En 1919, durante el periodo conocido como el Oncenio de Leguía, la Guardia Civil fue reorganizada mediante dos decretos supremos expedidos el 7 de agosto de ese año, marcando el fin de su conformación anterior.

Desde la visión inicial de San Martín para establecer la Milicia Cívica, pasando por las reformas de Bolívar que dieron origen a la Guardia Nacional, hasta las cruciales intervenciones de Ramón Castilla y José Rufino Echenique que vieron nacer la Gendarmería, y finalmente la creación de la Guardia Civil bajo Manuel Pardo, la historia de la seguridad en el Perú es un reflejo de su propia construcción como nación.
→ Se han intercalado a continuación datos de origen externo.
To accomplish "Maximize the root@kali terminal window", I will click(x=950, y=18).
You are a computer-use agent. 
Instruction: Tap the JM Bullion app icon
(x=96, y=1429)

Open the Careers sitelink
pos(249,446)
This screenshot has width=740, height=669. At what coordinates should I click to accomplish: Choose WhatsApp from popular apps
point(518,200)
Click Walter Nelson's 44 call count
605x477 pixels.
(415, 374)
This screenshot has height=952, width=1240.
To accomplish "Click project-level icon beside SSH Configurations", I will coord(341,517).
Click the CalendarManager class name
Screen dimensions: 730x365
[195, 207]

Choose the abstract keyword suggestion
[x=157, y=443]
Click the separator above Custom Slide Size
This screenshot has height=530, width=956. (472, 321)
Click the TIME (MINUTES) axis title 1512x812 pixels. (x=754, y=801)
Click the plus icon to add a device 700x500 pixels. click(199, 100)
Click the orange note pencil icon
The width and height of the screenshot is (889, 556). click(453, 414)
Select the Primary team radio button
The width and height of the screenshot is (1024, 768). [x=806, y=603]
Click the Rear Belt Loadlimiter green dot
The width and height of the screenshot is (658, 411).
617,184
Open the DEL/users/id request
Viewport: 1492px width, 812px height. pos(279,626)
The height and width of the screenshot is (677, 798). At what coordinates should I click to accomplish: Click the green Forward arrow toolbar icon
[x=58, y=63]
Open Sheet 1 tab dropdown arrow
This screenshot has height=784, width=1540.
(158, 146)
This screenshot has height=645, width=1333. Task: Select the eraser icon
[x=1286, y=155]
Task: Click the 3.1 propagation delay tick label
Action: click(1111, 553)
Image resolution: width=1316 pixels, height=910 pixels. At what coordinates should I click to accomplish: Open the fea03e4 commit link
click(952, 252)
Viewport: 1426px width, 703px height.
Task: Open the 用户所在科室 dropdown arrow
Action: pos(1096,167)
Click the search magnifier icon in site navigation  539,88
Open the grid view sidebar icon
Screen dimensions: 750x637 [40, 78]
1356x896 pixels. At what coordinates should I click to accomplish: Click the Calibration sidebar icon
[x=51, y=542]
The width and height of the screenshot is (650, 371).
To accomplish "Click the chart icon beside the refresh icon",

Cada una de estas transformaciones no fue un mero cambio de nombre, sino una respuesta directa a las necesidades de un país en constante evolución, que buscaba garantizar la ley y el orden, así como proteger la vida y los bienes de sus habitantes. Si bien la información proporcionada no detalla la creación específica de la Policía de Investigaciones del Perú, es fundamental entender que la evolución de las fuerzas generales de orden público, como las aquí descritas, sentaron las bases institucionales y funcionales sobre las cuales se construirían posteriormente cuerpos policiales con especializaciones más definidas. La búsqueda de una seguridad integral y especializada es un legado que se arrastra desde los primeros días de la república, forjando una tradición de servicio y compromiso con el orden público que perdura hasta el presente.